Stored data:
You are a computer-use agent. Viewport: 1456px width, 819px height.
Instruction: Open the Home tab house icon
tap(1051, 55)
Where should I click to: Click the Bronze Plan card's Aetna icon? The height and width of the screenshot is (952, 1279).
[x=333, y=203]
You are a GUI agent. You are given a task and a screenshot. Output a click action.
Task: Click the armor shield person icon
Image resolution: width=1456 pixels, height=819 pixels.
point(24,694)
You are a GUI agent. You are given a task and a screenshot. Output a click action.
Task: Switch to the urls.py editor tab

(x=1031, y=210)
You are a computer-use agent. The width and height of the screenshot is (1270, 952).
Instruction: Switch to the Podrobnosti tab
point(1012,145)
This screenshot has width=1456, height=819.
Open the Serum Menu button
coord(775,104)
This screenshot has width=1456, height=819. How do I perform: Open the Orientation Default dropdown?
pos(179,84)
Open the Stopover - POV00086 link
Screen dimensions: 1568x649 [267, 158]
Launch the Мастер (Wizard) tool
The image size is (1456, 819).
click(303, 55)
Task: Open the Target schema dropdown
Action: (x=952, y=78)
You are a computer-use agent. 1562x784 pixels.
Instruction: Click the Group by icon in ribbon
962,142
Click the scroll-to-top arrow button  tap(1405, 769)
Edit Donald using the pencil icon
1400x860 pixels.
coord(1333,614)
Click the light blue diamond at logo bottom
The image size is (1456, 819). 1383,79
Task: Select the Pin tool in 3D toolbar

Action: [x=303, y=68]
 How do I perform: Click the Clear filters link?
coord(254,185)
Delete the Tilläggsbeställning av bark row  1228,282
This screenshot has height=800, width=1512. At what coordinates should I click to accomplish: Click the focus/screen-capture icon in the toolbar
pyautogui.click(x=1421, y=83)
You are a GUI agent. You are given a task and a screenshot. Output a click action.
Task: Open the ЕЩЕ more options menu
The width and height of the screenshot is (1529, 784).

▶ _What is required_
Reproduce the lines of the entries above from the one with "Image resolution: width=1456" to the one with "You are a computer-use agent. The", both included, exactly and without any other line.

▶ _Response to the exercise_
Image resolution: width=1456 pixels, height=819 pixels.
point(24,694)
You are a GUI agent. You are given a task and a screenshot. Output a click action.
Task: Switch to the urls.py editor tab

(x=1031, y=210)
You are a computer-use agent. The width and height of the screenshot is (1270, 952).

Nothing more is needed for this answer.